The Economics of Revitalizing Small Languages
Of course, the first challenge for any language program is finding the funds to make the program go. Here, too, small language groups face special obstacles. These groups not only have few speakers but also a limited number of supporters, both within and outside the community. Our Yuchi language work has received significant funding from the Muscogee Creek Nation of Oklahoma, where all of our present-day fluent speakers are enrolled. One of our enduring challenges has been helping members of the National Council to understand the need for significant and long-term financial support, and to appreciate the size and the complexity of the language challenge we are trying to tackle.
The funding challenge is best exemplified by the oft-repeated claim that you do not need funds to save your language. While the notion can be useful to spur communities to take immediate action on the issue, it is true only for those language communities that are fortunate enough to have fluent speakers of parenting age. They can pursue the natural process of language transmission by speaking to their children from birth. For three-quarters of languages, though, this approach is simply not an option, since all the remaining speakers belong to the grand- parent and great-grandparent generations. Unfortunately, once the natural progression of the language has been broken, there is no easy way to get it back. For small language groups there are no simple or cheap solutions. Real money is required for effective programs.
But that money is not always available from foundations, which tend to be focused on tangible outcomes and clear completion dates. We have struggled over the last decade to steer limited funding resources to keeping the Yuchi language alive, but most of the larger grants have been available only for projects that involve some form of documentation of the language. While documentation work can be useful, the most urgent need is to channel funding to direct language learning to grow new fluent speakers while we still have the opportunity to do so.

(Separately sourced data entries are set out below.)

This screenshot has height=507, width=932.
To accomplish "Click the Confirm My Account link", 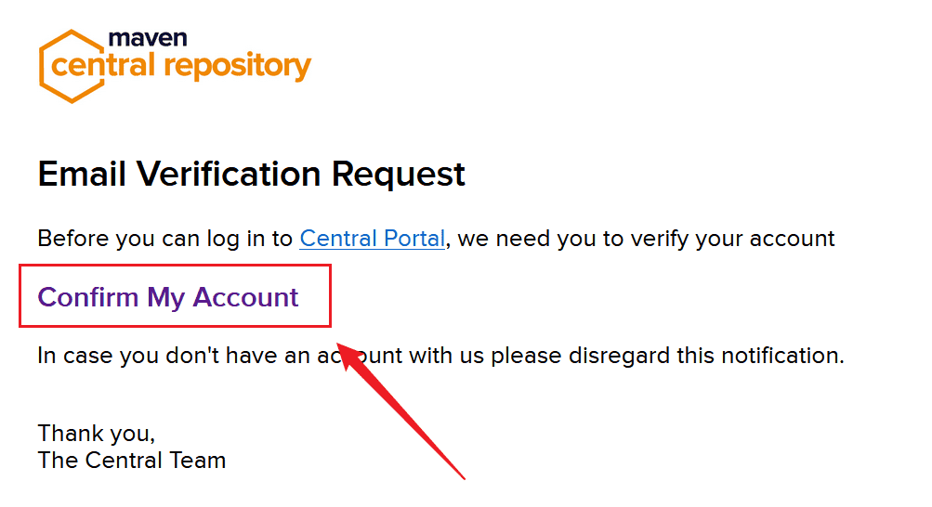I will click(x=168, y=297).
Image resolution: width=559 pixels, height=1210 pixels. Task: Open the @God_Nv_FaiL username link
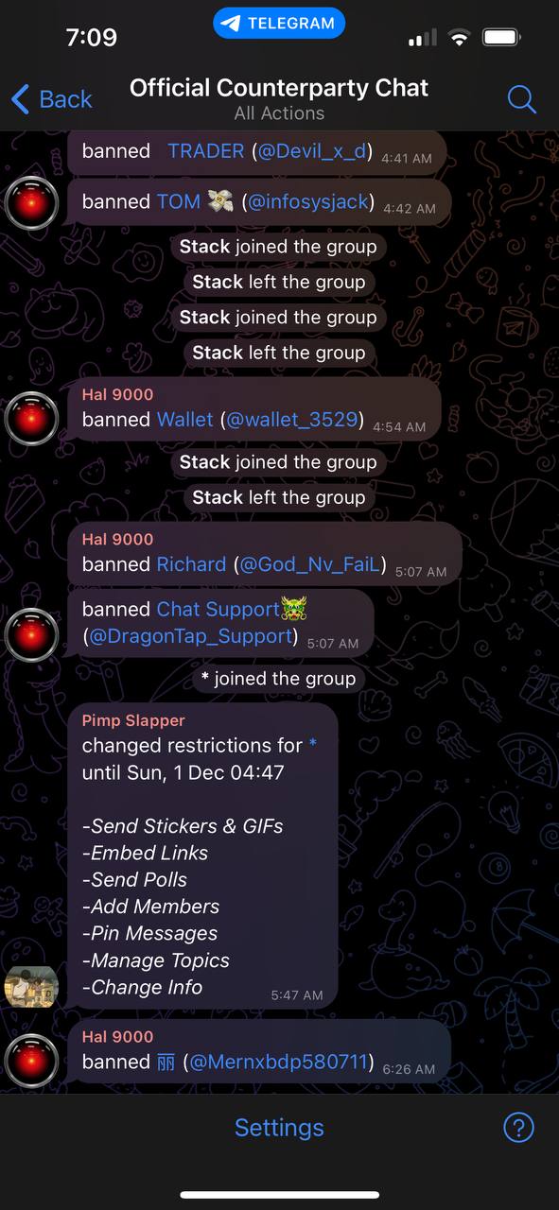click(x=310, y=564)
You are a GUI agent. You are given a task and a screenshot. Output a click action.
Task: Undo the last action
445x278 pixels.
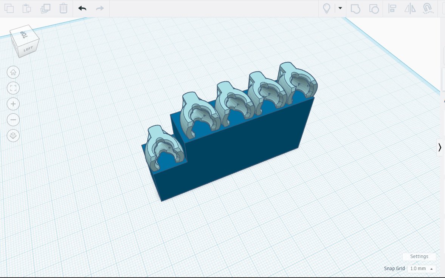tap(82, 8)
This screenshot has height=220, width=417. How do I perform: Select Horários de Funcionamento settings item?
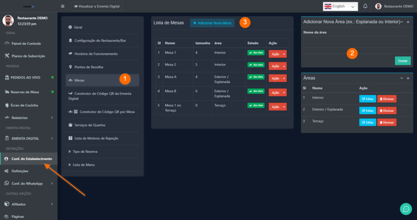coord(96,54)
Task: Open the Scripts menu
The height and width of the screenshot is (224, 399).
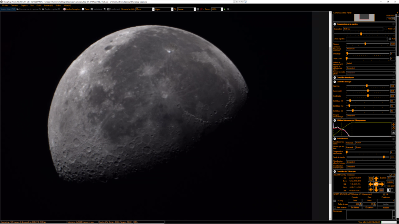Action: 58,6
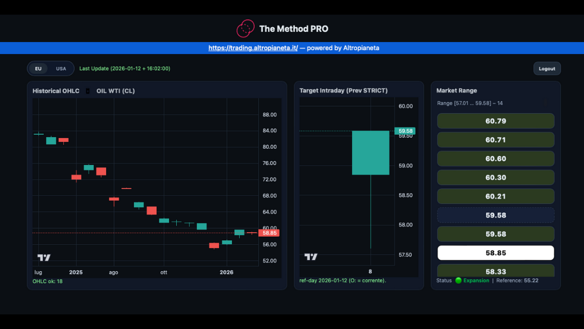This screenshot has height=329, width=584.
Task: Choose the 60.71 level in Market Range
Action: 495,140
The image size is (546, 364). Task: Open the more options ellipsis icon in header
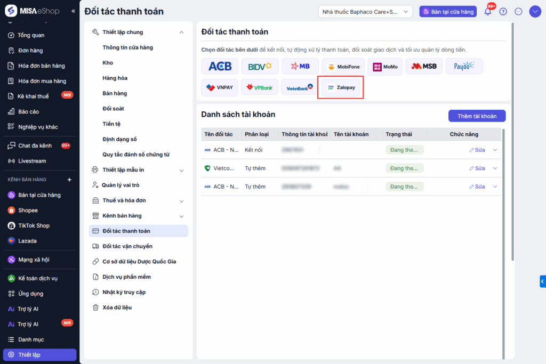[x=518, y=12]
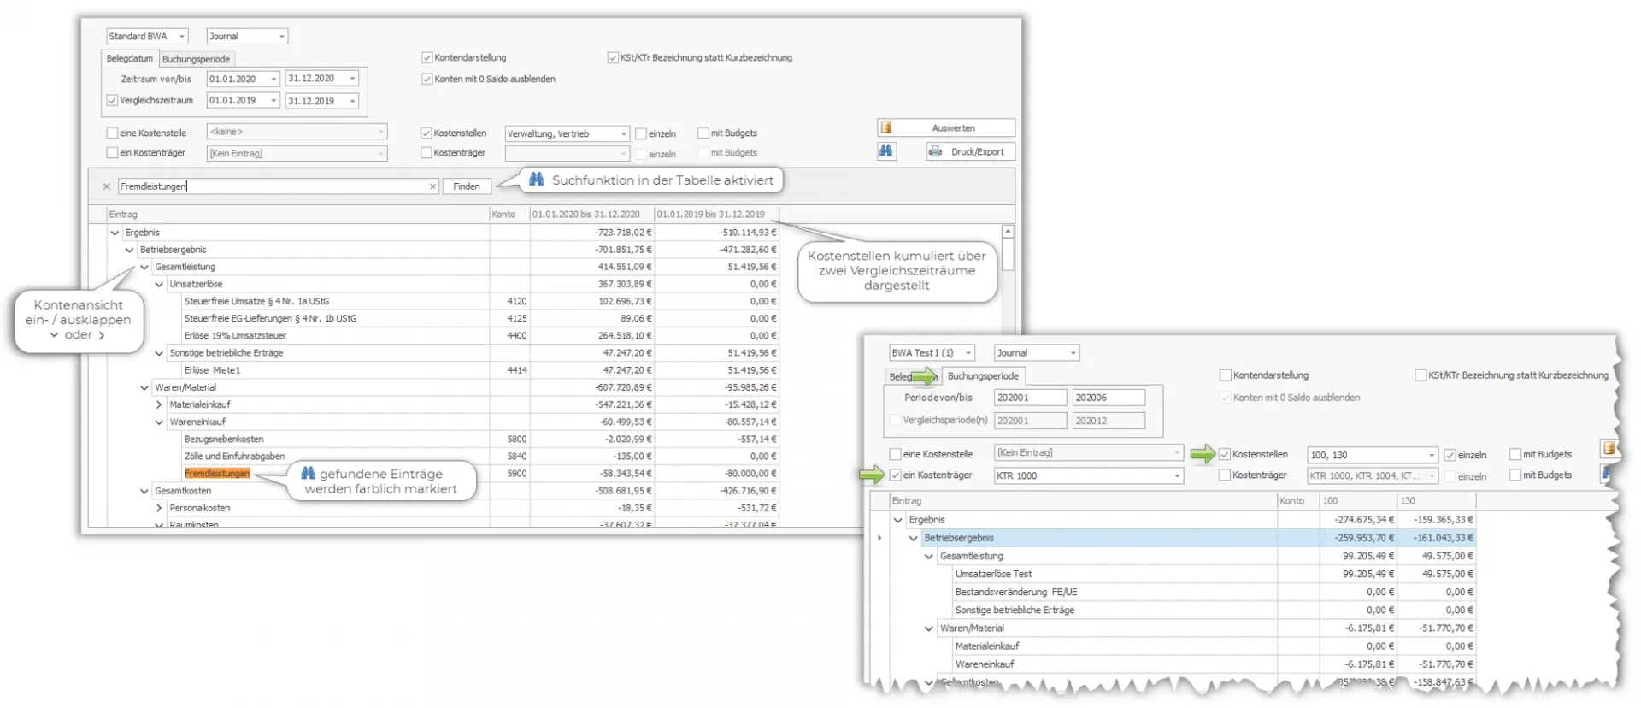
Task: Click the row indicator arrow beside Betriebsergebnis
Action: [x=879, y=538]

One of the most helpful sources of funding has been the supplemental support we received from Running Strong for American Indian Youth and from church or other smaller funding sources. These types of sources—in contrast to academic or government sources—have given us the flexibility to address the community’s unique learning needs. Among other things they have given us the freedom to hire staff and acquire needed recording and distribution supplies. The funds also have been important for ensuring the availability of elders, whose time is always under great demand, as well as adult community members, who are essential to a functioning program. It is unrealistic to expect parents who have already worked a 40- to 60-hour week to volunteer for the language program at the level needed to create fluency.
Saving the languages of smaller tribes requires innovation, adaptation, and much hard work, and for programs to be successful, many serious obstacles will have to be overcome. The good news is that there are program designs that can be made to work for small language communities—but clarity and precision are vital since funds are so short and there is so little time left.
Richard A. Grounds is the director of the Euchee (Yuchi) Language Project and co-chair of Cultural Survival’s Program Council. He received his doctorate in history of religions from Princeton Theological Seminary and is a research professor of anthropology at the University of Tulsa.